EB66 cells VALNEVA SE (WWW.VALNEVA.COM)

Cell substrates managed in controlled culture environments have become, over the past few decades, the subject of intensive technological developments for the biomanufacturing of viral vaccines. The driving force of such work is an expanding demand for safety, high production capacities, cost savings, and flexibility. Egg, tissue, and primary-cell–based manufacturing methods of limited capacity are now considered to be outdated technologies.

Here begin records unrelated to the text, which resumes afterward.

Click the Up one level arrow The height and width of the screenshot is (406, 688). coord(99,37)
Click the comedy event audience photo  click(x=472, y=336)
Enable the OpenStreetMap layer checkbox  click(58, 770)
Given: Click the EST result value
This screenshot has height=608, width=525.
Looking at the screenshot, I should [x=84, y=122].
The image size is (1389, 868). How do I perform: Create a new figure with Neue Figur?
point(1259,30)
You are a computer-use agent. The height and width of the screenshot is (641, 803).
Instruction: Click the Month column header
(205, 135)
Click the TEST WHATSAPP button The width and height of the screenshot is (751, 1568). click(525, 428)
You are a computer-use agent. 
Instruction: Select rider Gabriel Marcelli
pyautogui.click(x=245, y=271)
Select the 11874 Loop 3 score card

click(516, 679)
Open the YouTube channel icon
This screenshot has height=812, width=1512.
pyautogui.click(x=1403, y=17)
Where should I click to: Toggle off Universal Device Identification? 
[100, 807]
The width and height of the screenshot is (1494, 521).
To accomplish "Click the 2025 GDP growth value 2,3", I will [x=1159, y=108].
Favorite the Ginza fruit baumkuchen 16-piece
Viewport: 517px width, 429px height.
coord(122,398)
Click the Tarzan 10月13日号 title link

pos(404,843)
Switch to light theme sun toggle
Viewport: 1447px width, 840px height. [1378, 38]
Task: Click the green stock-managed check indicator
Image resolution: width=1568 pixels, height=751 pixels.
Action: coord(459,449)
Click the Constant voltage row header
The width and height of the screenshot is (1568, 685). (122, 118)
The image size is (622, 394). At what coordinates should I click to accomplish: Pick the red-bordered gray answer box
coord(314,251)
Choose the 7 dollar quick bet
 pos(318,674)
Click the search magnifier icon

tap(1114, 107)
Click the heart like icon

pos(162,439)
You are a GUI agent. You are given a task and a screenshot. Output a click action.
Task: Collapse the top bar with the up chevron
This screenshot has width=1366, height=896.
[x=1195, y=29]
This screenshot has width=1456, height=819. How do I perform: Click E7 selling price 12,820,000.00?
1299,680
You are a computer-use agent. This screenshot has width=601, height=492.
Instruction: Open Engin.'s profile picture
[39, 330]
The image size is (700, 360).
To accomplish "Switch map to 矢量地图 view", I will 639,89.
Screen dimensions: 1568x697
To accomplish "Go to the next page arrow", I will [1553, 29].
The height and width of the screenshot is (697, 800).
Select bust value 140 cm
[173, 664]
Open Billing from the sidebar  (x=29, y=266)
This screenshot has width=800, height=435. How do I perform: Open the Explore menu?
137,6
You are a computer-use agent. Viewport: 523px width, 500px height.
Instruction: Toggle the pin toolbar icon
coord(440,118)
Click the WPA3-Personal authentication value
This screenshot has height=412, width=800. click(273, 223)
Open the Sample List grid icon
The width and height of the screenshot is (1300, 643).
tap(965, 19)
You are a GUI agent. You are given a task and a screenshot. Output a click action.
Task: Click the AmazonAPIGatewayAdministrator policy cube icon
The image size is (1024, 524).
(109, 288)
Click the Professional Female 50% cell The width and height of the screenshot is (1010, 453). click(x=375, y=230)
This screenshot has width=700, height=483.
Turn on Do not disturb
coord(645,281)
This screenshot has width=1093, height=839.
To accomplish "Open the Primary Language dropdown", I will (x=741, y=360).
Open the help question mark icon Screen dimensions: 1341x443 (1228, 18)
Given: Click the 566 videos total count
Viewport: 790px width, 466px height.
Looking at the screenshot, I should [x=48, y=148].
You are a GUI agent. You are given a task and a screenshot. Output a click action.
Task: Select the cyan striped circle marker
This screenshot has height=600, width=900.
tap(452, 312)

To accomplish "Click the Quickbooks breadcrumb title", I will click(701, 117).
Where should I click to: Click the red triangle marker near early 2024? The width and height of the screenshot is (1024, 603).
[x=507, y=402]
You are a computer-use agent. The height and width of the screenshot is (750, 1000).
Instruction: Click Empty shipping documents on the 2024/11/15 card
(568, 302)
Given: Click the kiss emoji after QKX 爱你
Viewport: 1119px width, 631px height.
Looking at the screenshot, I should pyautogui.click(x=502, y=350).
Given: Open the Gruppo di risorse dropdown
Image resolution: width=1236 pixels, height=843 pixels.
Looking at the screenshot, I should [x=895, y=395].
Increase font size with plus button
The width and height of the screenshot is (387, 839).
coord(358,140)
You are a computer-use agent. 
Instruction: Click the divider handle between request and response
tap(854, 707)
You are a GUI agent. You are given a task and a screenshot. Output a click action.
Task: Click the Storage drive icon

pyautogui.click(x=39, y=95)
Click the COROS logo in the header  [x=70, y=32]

In the influenza vaccine field, for example, time delays in vaccine delivery (especially during pandemic responses) have increased concerns over whether the classic egg-based production system is capable of meeting increasing demands. Hence, manufacturing with cell culture platforms offers high flexibility and optimal scaling capacities, important features for guaranteeing vaccine supply.

Demonstrating the expanding interest for such technologies, several cell-based influenza vaccines have been recently approved for market (1). Beyond the influenza vaccine example, nearly 400 vaccines are reported to be in development (2). Many of those pipeline products involve cell-based technologies in producing improved second-generation vaccines and new products for diseases for which no associated vaccines are currently available.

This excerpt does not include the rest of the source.